Kit Malthouse, whose brief covers crime and policing, told BBC Breakfast that issues like the Edward Colston statue should be resolved through democratic institutions, “not by people showing up with ropes”.
The protests, like others around the world, were sparked by the death of George Floyd, who died after a Minneapolis police officer kneeled on his neck.
Most demonstrators have been peaceful but the removal of the statue has drawn criticism.
Malthouse told the BBC: “A crime was committed, criminal damage was committed, there should be evidence gathered and a prosecution should follow.”
He continued: “There is an elected mayor of Bristol, there is a council in Bristol and it is via those democratic means that we will resolve these issues in this country – not by people showing up with ropes and tools and committing criminal damage.
“We have to have a sense of order and democracy – that is how we sort things out and that is what should have happened.”
Born into a wealthy merchant family, Edward Colston became part of the Royal African Company, which shipped huge numbers of enslaved Africans to the Americas, in the late 1600s.
He donated money to causes in Bristol but Historic England said much of that came from his involvement in the slave trade.
Labour leader Sir Keir Starmer told LBC it was “completely wrong to pull a statue down like that” but added that the Colston statue should have been brought down “a long, long time ago”.
“You can’t, in 21st-century Britain, have a slaver on a statue,” he said.
Marvin Rees, the Labour mayor of Bristol, said he felt no loss for the statue, but told BBC Radio 4’s Today programme: “As an elected politician, obviously I cannot condone the damage and I am very concerned about the implications of a mass gathering on the possibility of a second COVID wave.”
Malthouse said he was supportive of Avon and Somerset Police’s decision not to intervene, saying that they had the safety of their officers and the crowd in mind.
However, John Apter, the chairman of the Police Federation, told the BBC: “To have no police presence there I think sent quite a negative message.
“I understand the anger but not to have a police presence there was something – I have been a police officer for 27 years – that was a decision I have not seen taken before.”

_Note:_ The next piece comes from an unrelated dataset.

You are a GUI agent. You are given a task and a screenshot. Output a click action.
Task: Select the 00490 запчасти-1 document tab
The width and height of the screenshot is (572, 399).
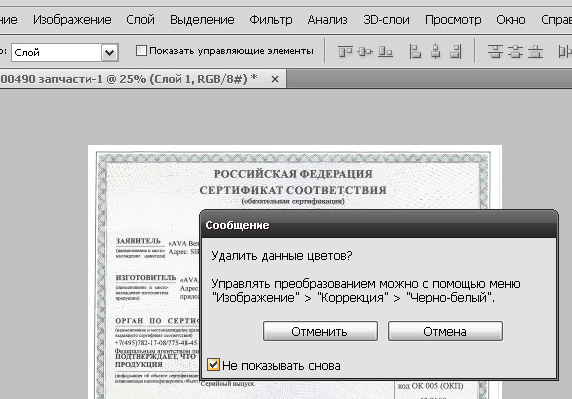(x=129, y=79)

In a video posted to Twitter, Avon and Somerset Police chief constable Andy Marsh said officers were deployed to the statue but it was pulled down within two minutes.

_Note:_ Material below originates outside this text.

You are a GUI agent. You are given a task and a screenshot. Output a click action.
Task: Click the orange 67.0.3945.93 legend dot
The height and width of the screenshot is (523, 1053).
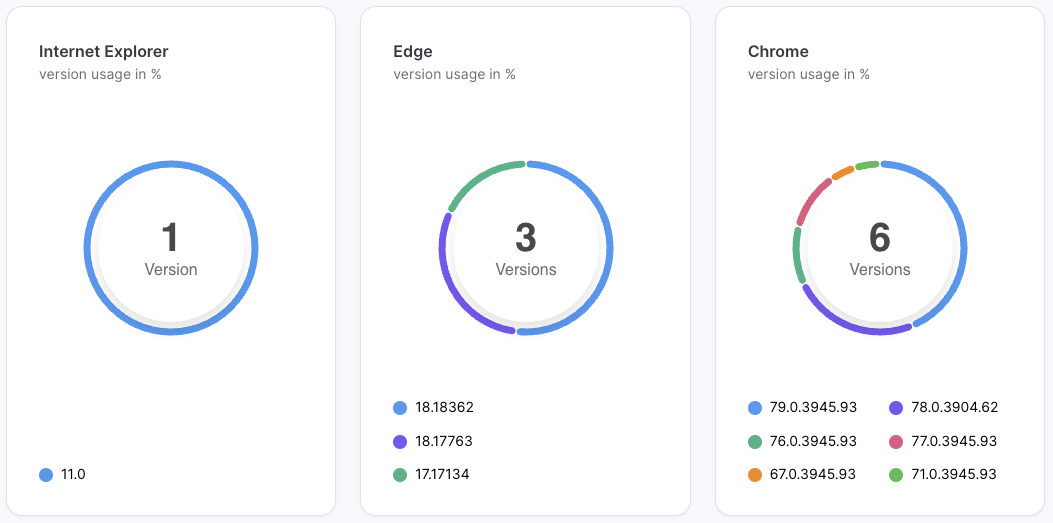(755, 475)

A message from Chief Constable Andy Marsh following an act of criminal damage at yesterday's Black Lives Matter demonstration in Bristol. pic.twitter.com/gVc023u9AI— Avon and Somerset Police (@ASPolice) June 8, 2020
He said police worried that to start arrests would lead to injuries to suspects, officers and other demonstrators in a “very violent confrontation”.
He added that he did not condone crime or damage “of any sort” and he backed his officers’ judgement.
“Can you imagine scenes of police in Bristol fighting with protesters who were damaging the image, the statue, of a man who is reputed to have gathered much of his fortune through the slave trade?” he said.
“I think there would have been very serious implications.”
Avon and Somerset Police Superintendent Andy Bennett said 10,000 people attended the Black Lives Matter protest in Bristol and most did so “peacefully”.
“However, there was a small group of people who clearly committed an act of criminal damage in pulling down a statue near Bristol Harbourside,” he said.
“An investigation will be carried out to identify those involved and we’re already collating footage of the incident.”